Why does NPP median get very slow with kernel width 9 or more?

I’m doing image processing on RGB float images with NPP, specifically nppiFilterMedianGetBufferSize_32f_C3R. With a kernel size of 7 on a 4096x3432 image, performance is quite good, 127ms on our A6000 GPU. But changing kernel size to 9 suddenly performance is over 10x worse, 1722 msec. I understand performance scales as k^2, but this is way worse than expected. With kernel size of 9, GPU performance is actually worse than our high-end CPU running a multithreaded median based on std::nth_element. I don’t suppose it’s possible to see the NPP source? Should I look into coding my own median using shared mem? I was expecting NPP to be well optimized.

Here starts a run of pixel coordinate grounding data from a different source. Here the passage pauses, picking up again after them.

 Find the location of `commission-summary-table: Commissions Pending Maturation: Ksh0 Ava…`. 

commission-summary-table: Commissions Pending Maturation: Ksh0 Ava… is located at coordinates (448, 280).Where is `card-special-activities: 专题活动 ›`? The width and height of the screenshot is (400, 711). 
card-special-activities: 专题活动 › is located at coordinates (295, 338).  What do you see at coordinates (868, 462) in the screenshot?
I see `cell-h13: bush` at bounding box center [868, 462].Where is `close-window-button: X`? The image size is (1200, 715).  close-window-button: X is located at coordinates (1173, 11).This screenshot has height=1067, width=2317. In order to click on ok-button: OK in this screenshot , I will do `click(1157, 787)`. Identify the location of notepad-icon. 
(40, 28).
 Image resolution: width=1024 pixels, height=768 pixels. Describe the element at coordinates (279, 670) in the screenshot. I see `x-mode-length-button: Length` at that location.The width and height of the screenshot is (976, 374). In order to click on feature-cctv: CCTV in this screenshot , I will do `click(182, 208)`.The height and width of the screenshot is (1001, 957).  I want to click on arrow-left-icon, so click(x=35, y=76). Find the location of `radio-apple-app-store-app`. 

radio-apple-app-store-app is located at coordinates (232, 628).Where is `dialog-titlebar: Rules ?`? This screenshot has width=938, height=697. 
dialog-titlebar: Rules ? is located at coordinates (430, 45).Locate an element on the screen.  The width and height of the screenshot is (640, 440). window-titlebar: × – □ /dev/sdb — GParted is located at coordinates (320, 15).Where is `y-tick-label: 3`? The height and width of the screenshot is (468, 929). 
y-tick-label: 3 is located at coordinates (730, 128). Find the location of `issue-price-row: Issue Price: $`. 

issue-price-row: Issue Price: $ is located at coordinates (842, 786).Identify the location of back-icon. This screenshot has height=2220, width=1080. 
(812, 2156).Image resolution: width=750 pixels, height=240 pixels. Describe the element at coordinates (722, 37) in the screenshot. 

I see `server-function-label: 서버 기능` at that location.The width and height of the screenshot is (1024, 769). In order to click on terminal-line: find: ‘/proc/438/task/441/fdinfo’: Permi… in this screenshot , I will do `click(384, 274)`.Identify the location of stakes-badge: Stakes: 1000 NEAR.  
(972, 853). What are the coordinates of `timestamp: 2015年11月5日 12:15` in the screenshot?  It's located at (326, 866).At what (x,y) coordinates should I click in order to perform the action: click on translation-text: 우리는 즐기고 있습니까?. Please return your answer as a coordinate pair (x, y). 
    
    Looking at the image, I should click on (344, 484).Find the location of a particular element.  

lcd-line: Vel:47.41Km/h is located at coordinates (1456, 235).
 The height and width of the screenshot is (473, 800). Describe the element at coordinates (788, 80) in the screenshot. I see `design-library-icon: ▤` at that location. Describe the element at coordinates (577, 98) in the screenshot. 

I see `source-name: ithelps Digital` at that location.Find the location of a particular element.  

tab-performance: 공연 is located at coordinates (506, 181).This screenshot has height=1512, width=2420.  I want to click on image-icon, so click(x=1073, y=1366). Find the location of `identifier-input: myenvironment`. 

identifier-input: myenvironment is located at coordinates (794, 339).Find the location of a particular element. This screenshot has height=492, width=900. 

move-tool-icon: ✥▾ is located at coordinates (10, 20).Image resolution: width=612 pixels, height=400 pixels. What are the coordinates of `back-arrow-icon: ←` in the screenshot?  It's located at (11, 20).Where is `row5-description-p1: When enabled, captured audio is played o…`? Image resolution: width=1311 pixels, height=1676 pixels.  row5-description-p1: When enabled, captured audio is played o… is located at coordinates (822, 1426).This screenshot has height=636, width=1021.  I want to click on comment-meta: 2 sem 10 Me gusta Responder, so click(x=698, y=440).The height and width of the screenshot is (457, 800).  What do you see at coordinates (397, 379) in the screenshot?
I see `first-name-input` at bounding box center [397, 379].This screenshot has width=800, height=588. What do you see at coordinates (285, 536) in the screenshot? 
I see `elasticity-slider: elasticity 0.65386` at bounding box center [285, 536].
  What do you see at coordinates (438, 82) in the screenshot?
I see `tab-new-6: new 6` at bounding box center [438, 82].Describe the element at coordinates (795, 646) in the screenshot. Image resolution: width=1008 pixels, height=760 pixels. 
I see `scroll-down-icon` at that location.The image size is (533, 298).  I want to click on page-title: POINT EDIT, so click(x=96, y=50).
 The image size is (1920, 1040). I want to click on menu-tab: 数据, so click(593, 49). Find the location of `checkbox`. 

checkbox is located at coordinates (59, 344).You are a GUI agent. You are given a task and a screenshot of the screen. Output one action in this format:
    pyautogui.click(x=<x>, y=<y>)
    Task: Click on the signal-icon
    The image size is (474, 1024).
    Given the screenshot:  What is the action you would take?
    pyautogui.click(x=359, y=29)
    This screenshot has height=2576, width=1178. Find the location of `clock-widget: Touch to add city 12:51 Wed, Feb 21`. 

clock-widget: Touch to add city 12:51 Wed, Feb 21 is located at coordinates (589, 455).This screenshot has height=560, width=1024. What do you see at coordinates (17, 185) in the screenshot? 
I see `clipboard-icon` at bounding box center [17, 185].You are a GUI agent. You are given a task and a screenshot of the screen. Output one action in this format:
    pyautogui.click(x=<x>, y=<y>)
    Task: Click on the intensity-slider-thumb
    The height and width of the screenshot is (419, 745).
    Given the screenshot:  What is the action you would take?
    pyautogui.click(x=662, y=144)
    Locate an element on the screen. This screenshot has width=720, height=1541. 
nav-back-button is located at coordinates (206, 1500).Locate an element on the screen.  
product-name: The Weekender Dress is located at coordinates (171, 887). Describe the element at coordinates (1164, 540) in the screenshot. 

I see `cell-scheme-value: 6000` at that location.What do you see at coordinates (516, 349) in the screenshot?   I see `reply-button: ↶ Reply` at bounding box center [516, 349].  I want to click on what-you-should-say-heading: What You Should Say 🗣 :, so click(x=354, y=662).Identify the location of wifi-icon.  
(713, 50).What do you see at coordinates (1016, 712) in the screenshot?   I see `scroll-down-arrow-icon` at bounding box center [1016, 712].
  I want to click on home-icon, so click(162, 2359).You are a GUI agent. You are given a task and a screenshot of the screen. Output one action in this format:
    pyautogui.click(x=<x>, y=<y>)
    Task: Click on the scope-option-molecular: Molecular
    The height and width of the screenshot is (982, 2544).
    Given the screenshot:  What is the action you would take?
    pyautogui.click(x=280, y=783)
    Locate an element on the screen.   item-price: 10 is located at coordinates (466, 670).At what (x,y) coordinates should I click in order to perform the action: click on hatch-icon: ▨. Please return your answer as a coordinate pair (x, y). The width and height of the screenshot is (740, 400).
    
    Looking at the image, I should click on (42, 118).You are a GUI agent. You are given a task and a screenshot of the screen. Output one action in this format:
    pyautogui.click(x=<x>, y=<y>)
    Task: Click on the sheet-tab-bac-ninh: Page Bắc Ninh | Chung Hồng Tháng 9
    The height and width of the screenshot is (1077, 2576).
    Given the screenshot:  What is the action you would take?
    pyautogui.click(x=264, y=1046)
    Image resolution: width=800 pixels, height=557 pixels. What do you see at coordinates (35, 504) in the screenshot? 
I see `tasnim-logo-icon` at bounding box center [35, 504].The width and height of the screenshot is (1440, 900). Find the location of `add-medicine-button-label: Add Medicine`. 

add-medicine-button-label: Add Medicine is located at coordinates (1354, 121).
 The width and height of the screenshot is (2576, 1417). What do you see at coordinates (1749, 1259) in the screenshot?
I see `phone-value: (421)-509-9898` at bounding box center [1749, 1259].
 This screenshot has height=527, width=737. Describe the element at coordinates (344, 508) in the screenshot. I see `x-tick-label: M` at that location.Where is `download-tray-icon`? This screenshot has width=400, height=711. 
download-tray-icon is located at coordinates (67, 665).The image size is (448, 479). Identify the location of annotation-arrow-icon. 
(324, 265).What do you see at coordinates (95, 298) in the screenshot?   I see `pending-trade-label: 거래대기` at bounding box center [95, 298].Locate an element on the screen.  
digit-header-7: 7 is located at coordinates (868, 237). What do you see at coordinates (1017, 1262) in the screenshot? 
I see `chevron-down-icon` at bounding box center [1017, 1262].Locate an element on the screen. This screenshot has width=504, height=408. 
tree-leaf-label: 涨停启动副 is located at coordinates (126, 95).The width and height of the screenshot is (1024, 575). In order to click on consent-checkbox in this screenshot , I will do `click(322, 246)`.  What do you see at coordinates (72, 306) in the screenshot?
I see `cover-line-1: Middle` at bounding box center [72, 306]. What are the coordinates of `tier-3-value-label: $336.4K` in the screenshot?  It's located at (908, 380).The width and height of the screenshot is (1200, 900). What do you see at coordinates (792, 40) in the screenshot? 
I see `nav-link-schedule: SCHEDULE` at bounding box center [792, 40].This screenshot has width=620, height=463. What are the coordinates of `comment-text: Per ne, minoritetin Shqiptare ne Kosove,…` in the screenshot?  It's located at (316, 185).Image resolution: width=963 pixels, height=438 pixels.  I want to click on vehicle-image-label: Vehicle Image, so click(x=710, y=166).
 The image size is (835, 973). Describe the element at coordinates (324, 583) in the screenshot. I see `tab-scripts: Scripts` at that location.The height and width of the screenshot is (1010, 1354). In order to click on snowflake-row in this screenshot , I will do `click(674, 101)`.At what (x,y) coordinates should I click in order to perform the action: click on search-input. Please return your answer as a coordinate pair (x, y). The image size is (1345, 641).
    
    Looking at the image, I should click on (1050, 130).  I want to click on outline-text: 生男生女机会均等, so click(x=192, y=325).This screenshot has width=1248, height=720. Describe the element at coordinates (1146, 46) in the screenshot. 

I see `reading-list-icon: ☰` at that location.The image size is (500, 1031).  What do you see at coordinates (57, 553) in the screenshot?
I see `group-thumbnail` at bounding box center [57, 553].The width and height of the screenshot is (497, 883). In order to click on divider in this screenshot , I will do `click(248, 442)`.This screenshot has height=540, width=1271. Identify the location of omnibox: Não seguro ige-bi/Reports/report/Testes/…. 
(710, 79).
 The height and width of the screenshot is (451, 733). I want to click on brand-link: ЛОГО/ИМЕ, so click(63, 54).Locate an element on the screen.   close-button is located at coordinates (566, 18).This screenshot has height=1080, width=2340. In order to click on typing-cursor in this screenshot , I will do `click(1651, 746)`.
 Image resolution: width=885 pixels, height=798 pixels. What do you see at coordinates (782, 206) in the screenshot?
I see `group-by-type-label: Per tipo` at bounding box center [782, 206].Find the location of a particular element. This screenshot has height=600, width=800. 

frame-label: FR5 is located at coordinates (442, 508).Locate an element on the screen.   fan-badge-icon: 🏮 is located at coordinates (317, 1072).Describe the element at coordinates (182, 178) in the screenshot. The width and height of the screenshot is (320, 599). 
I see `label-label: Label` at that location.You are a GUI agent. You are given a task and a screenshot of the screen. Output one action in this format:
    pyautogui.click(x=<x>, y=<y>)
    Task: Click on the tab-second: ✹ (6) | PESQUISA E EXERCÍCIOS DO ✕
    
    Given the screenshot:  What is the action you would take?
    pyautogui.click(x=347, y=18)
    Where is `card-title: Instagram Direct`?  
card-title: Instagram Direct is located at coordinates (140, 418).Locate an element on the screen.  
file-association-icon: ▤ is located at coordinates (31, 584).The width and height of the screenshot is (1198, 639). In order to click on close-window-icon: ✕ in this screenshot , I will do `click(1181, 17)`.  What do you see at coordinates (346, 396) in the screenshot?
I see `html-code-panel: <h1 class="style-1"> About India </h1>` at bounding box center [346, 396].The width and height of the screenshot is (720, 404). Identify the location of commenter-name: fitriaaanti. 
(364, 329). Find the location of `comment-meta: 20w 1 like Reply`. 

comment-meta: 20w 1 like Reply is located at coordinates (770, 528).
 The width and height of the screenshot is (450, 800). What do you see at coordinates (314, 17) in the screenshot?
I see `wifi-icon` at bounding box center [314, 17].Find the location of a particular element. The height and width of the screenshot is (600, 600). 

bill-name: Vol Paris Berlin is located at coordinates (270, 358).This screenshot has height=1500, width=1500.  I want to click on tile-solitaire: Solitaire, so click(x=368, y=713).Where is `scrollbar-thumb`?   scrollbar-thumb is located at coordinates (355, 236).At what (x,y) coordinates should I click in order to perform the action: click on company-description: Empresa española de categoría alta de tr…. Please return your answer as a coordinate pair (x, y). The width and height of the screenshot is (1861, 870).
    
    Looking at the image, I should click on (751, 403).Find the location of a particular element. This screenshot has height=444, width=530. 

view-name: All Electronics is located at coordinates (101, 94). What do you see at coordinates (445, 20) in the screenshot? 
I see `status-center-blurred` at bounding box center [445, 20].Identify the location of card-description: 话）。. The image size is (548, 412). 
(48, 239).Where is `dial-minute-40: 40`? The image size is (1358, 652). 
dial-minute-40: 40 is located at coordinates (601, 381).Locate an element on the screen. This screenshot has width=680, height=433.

my guess would be that there is an issue related to shared memory utilization. You might be able to discover it via profiling each case, since the profiler can report both static and dynamic shared memory use for each kernel launch.

Each thread may need to do an independent sort over the kernel-size elements. So 7x7 kernel size is 49 elements per thread, and at 1024 threads that would be roughly what is usable per threadblock. So it’s possible that for very large kernel sizes, shared memory usage for the particular algorithm no longer is an option, and some alternate, slower method is used.

It’s just a guess. And yes, I acknowledge that if you restrict yourself to e.g. 128 threads per block, you can have a lot more shared memory per thread. Plus an A6000 has ways to get more than 48KB per threadblock. So the theory may not be correct. But the logic of simply choosing smaller threadblock sizes may have performance implications as well, due to reduced occupancy.